In short, while DCAA may have the right to collect some of the information it seeks, it does not have a right to all of the information it seeks. Accordingly, companies are well advised to contact their legal counsel before acceding to such broad and all-encompassing DCAA demands.
But our concern over DCAA’s letter goes beyond the scope of its document request.
For one, DCAA’s letter seemingly attempts to redefine what the FAR Councils previously have said constitutes a “timely disclosure.” Whereas the FAR Councils acknowledged that the meaning of the term “timely” will depend upon the totality of the circumstances in any given case, DCAA apparently has decided that “timely” means “within 5-10 days.” The FAR Councils, however, explicitly rejected an effort to establish a precise definition of “timely.” According to the Councils, doing so “would be arbitrary and would cause more problems than it would resolve.” See 73 Fed.
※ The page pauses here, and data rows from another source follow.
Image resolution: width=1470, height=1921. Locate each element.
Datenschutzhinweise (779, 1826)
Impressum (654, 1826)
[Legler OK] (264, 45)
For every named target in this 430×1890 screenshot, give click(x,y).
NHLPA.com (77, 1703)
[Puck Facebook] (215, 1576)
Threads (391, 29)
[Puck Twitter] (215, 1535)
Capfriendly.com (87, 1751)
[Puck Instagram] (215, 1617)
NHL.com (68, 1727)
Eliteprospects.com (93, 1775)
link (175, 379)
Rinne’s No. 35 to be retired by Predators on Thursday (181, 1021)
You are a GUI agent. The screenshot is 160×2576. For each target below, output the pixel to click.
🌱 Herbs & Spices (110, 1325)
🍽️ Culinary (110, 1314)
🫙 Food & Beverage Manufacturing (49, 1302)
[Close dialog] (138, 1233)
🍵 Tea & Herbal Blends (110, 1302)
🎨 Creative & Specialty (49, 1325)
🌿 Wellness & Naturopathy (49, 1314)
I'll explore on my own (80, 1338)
Reg. 67074. Apparently, DCAA thinks differently.
Another element that concerns us is the fact that DCAA apparently wants mandatory disclosures to be made to it. The FAR Rule, of course, requires no such thing. The FAR Rule requires reporting to “the Government” to avoid suspension/debarment and “to the OIG” to comply with FAR 52.203-13 (although the Government has publicly demanded that all disclosures go directly to the OIG). The FAR Councils did not identify DCAA as a designated destination for mandatory disclosures. This makes sense. DCAA was not created to serve an investigative function, whereas the OIG was.
Time will tell whether DCAA backs away from the positions it has taken in its recent audit letter, or stands firm. Given recent developments over the last several months, particularly those on September 23, 2009 where DCAA Director, April Stephenson, was excoriated by a Senate committee based on criticisms included in a new GAO report, we doubt that DCAA will be too inclined to “lighten up” on contractors. Right now, DCAA does not want to be perceived as weak or ineffective (which appears to be the opinion of many policymakers in Congress, not to mention the GAO), so we doubt that DCAA will let a little thing like whether it actually has “authority” stand in the way of its attempts to validate its own existence. No doubt, DCAA feels completely justified in overreaching its statutory and regulatory authority.
We have no doubt that at least some contractors will not accede to DCAA’s demands without a fight. Where necessary to protect the integrity of the Attorney Client Privilege or the Attorney Work Product doctrine, we think that the fight is worth fighting. We will keep you apprised of the score as the rounds drag on.